Compito scritto 1:
Rispondi in base alla pagina sulla Corte costituzionale:
(a) Secondo la Corte, la scelta fatta con la disposizione rientra nella piena discrezionalità di chi?
(b) Quale caratteristica delle vittime dei reati indicati dalla norma viene presa in considerazione?
(c) Verso quali reati, nel nostro ordinamento, sono stati presi provvedimenti per una risposta più efficace?
Compito scritto 2: Restituisci il passo della pagina sulla Corte costituzionale che comincia con "Secondo la Corte" e prosegue fino a "e i minori.".

Pagina:

⁂

Secondo la Corte costituzionale, la scelta effettuata con la disposizione in esame – che va, appunto, ricondotta nell’alveo della disciplina processuale – rientra nella piena discrezionalità del legislatore e non appare né irragionevole né lesiva del principio di parità di trattamento, considerata la vulnerabilità delle vittime dei reati indicati dalla norma medesima oltre che le esigenze di garantire al massimo il venire alla luce di tali reati.
Viene ricordato che nel nostro ordinamento giuridico, specialmente negli ultimi anni, è stato dato grande spazio a provvedimenti e misure tese a garantire una risposta più efficace verso i reati contro la libertà e l’autodeterminazione sessuale, considerati di crescente allarme sociale, anche alla luce della maggiore sensibilità culturale e giuridica in materia di violenza contro le donne e i minori.

⁂

Dati salvati:
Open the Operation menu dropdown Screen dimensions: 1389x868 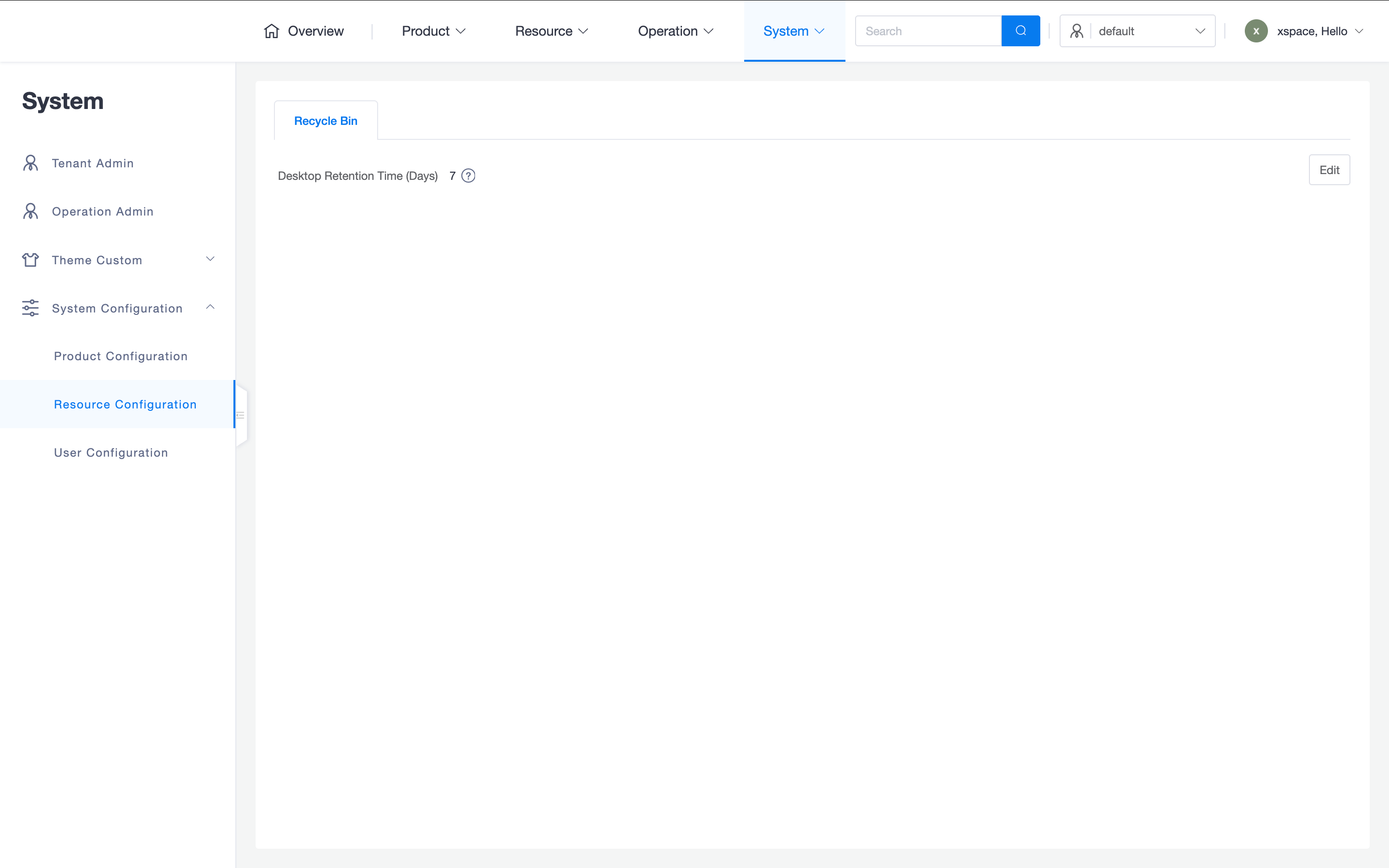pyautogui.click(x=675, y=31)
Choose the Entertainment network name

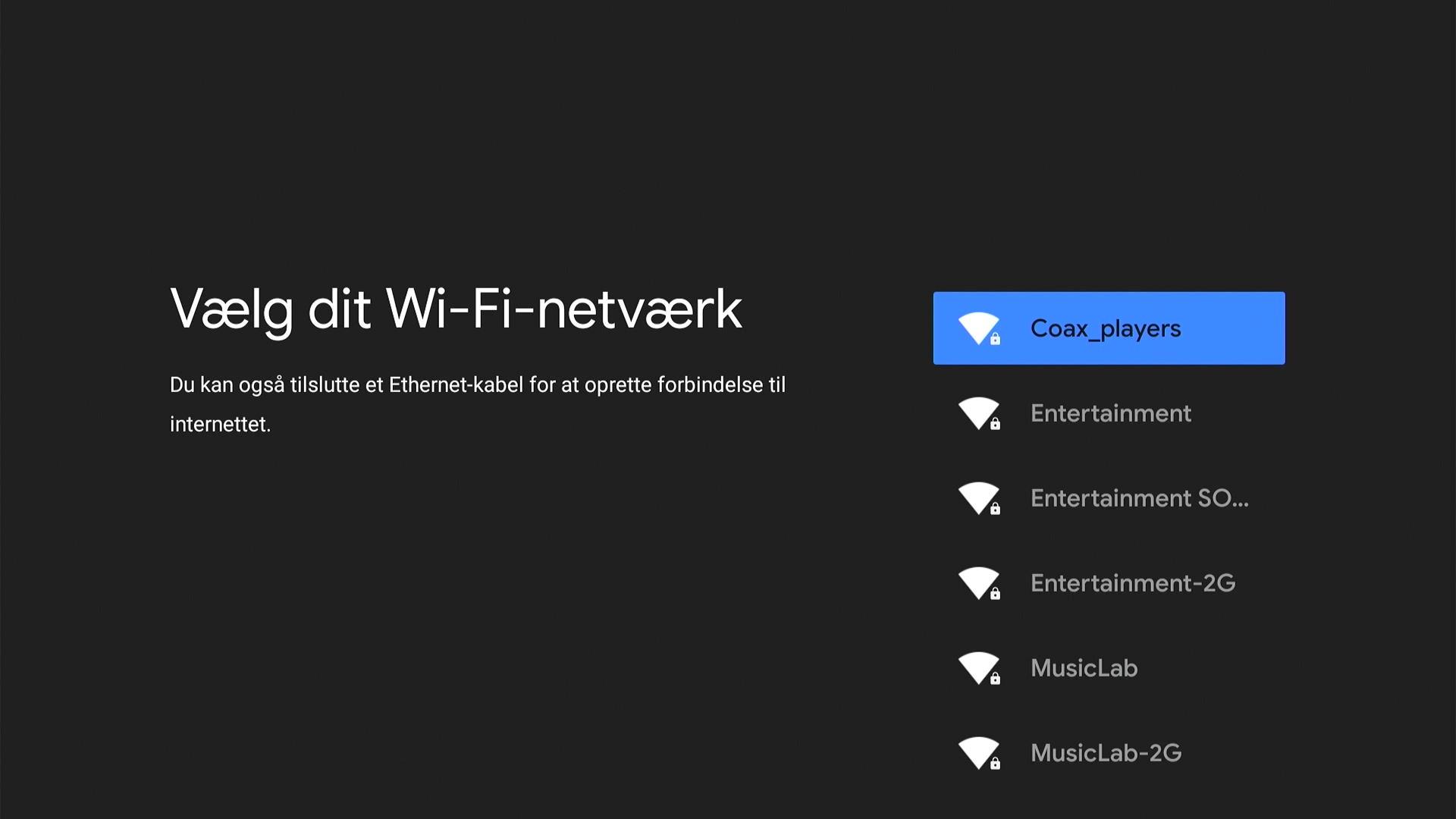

⁂

Risultato finale 1:
(a) Del legislatore.
(b) La loro vulnerabilità.
(c) I reati contro la libertà e l’autodeterminazione sessuale.

Risultato finale 2:
Secondo la Corte costituzionale, la scelta effettuata con la disposizione in esame – che va, appunto, ricondotta nell’alveo della disciplina processuale – rientra nella piena discrezionalità del legislatore e non appare né irragionevole né lesiva del principio di parità di trattamento, considerata la vulnerabilità delle vittime dei reati indicati dalla norma medesima oltre che le esigenze di garantire al massimo il venire alla luce di tali reati.
Viene ricordato che nel nostro ordinamento giuridico, specialmente negli ultimi anni, è stato dato grande spazio a provvedimenti e misure tese a garantire una risposta più efficace verso i reati contro la libertà e l’autodeterminazione sessuale, considerati di crescente allarme sociale, anche alla luce della maggiore sensibilità culturale e giuridica in materia di violenza contro le donne e i minori.